Assigned task » In this exercise, print only the lines of the records below from the one with "595x642 pixels." through the one with "This screenshot has height=432, width=788.", inclusive. Pictures are not part of the copy.
[Start of section]
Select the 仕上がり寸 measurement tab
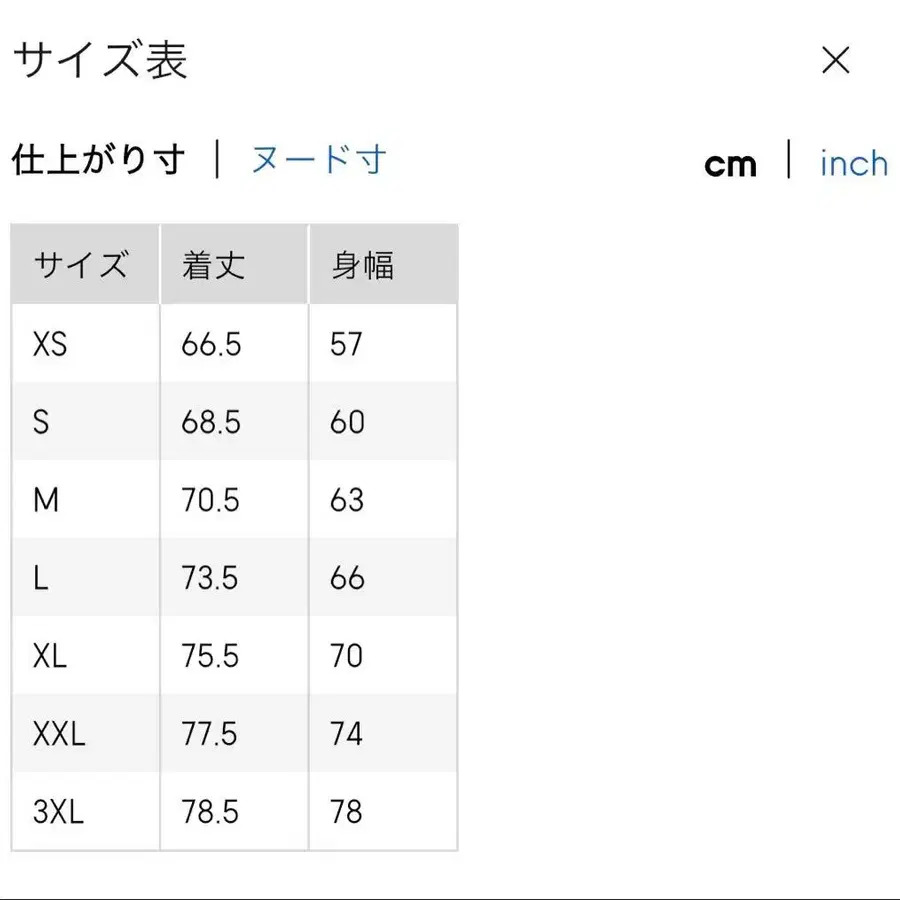900x900 pixels. (97, 159)
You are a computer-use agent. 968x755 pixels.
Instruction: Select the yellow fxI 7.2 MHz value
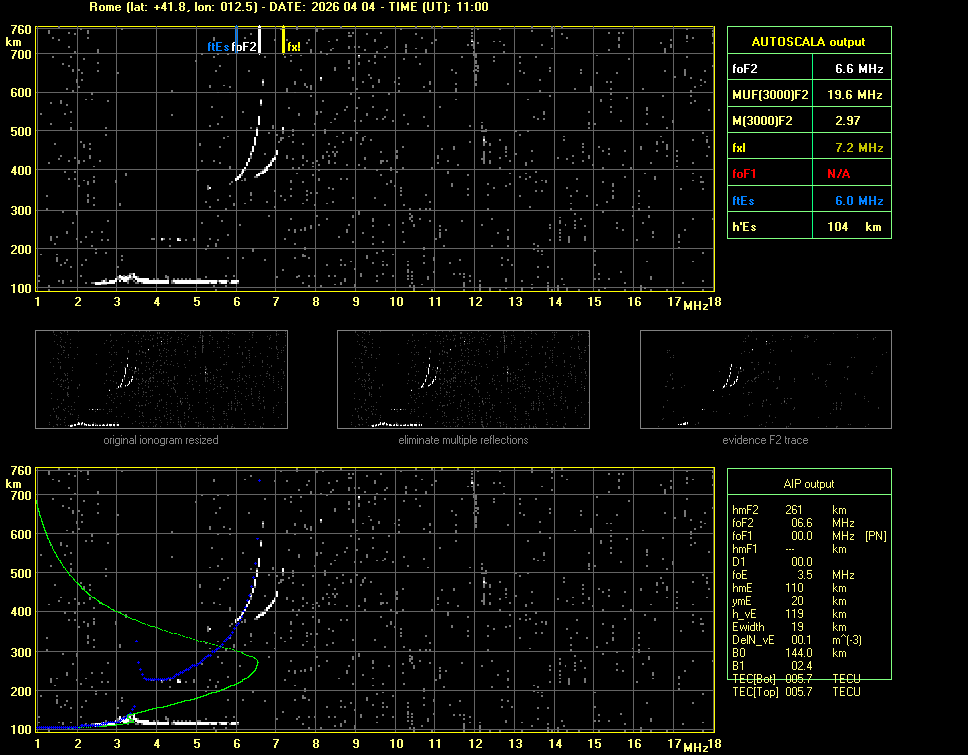[859, 148]
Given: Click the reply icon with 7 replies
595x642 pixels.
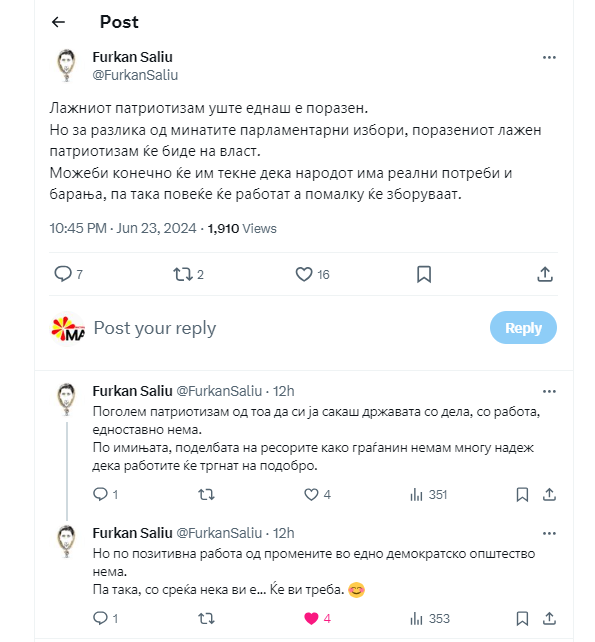Looking at the screenshot, I should click(x=63, y=274).
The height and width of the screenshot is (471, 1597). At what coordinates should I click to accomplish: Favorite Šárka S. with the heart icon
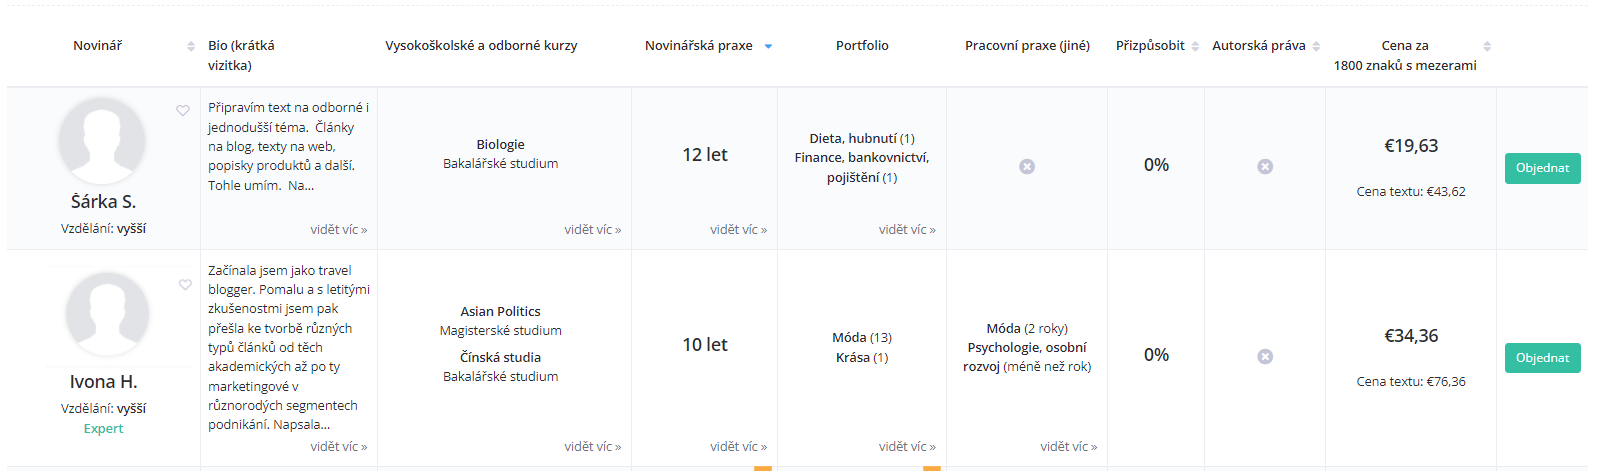click(x=183, y=111)
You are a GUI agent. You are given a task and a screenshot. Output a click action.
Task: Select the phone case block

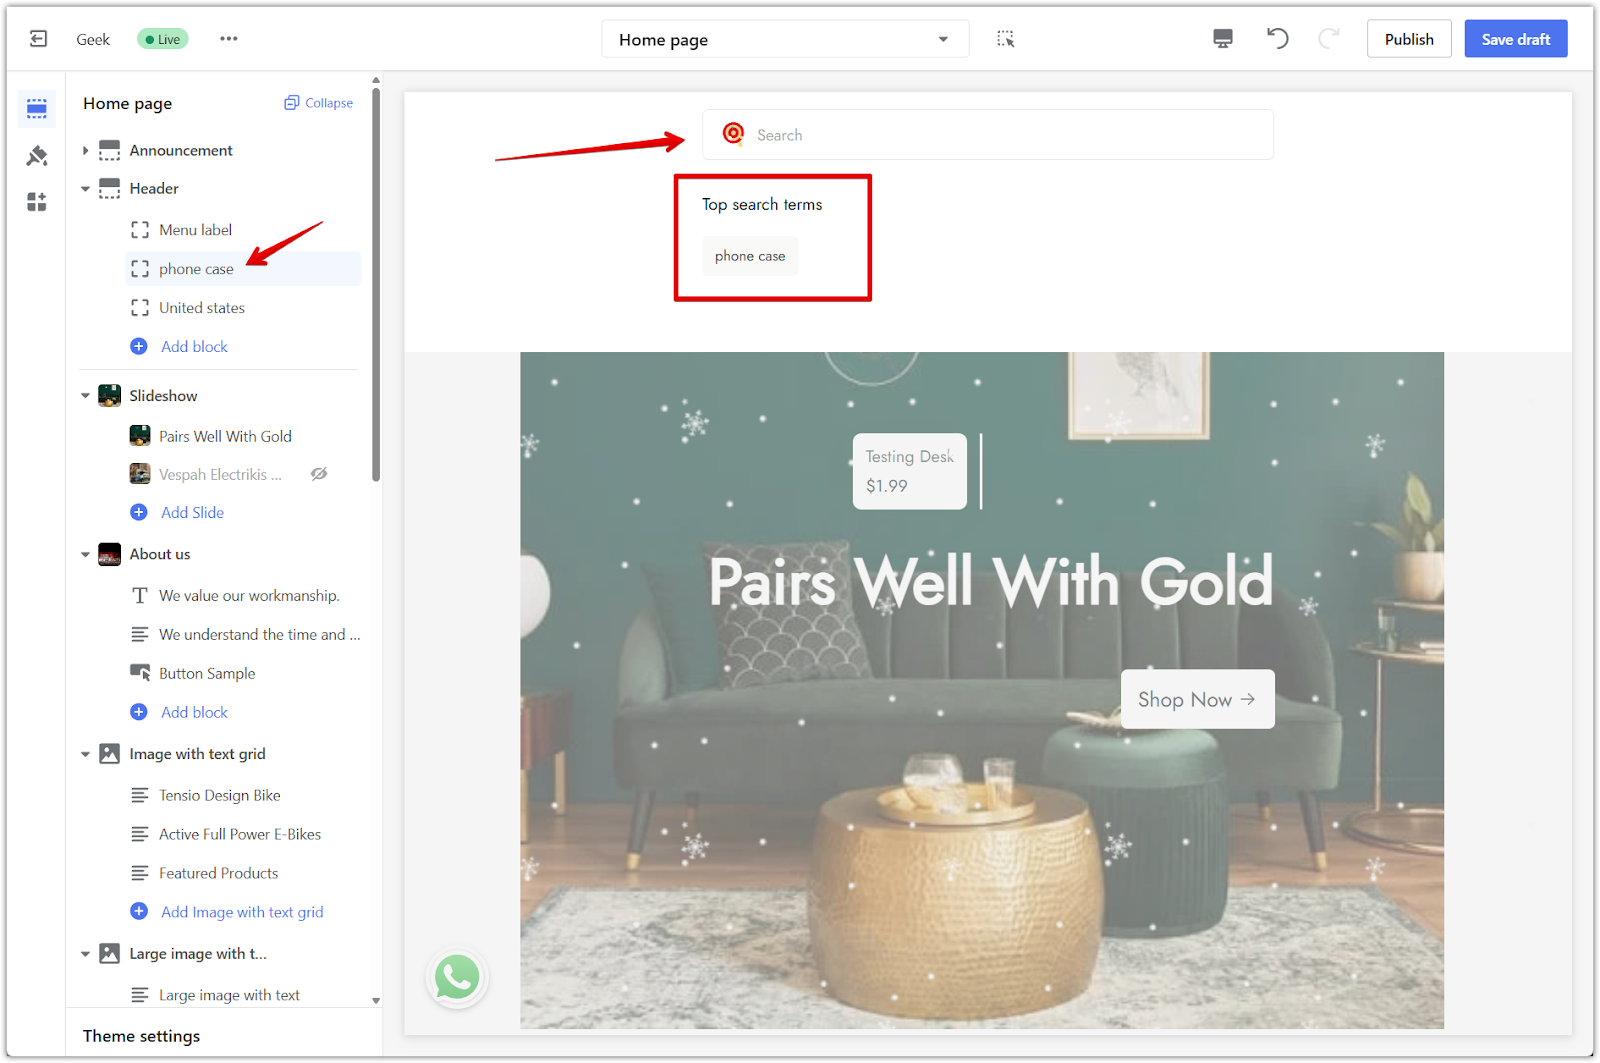[196, 269]
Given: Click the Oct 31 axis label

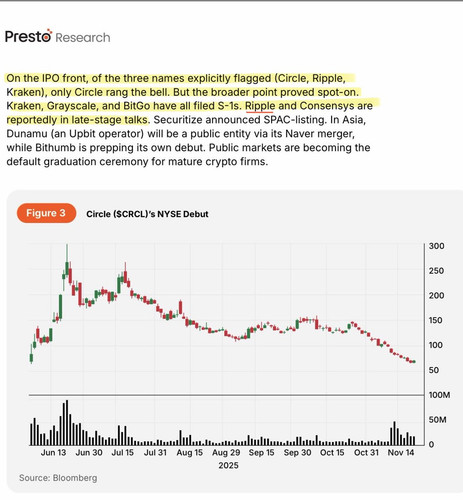Looking at the screenshot, I should pyautogui.click(x=366, y=453).
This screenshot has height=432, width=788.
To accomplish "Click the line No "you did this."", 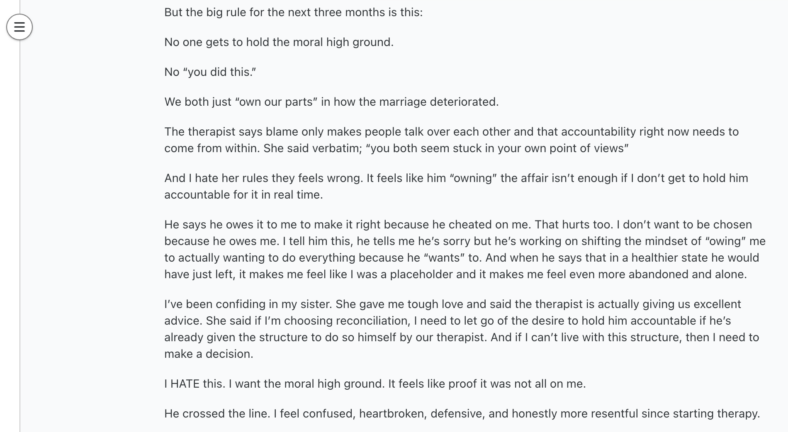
[End of section]
Written response »
595x642 pixels.
Looking at the screenshot, I should click(x=63, y=274).
The height and width of the screenshot is (471, 1597). At what coordinates should I click to accomplish: Favorite Šárka S. with the heart icon
click(x=183, y=111)
You are a GUI agent. You are given a task and a screenshot. Output a click action.
Task: Select the phone case block

[196, 269]
Given: Click the Oct 31 axis label

Looking at the screenshot, I should pyautogui.click(x=366, y=453).
This screenshot has height=432, width=788.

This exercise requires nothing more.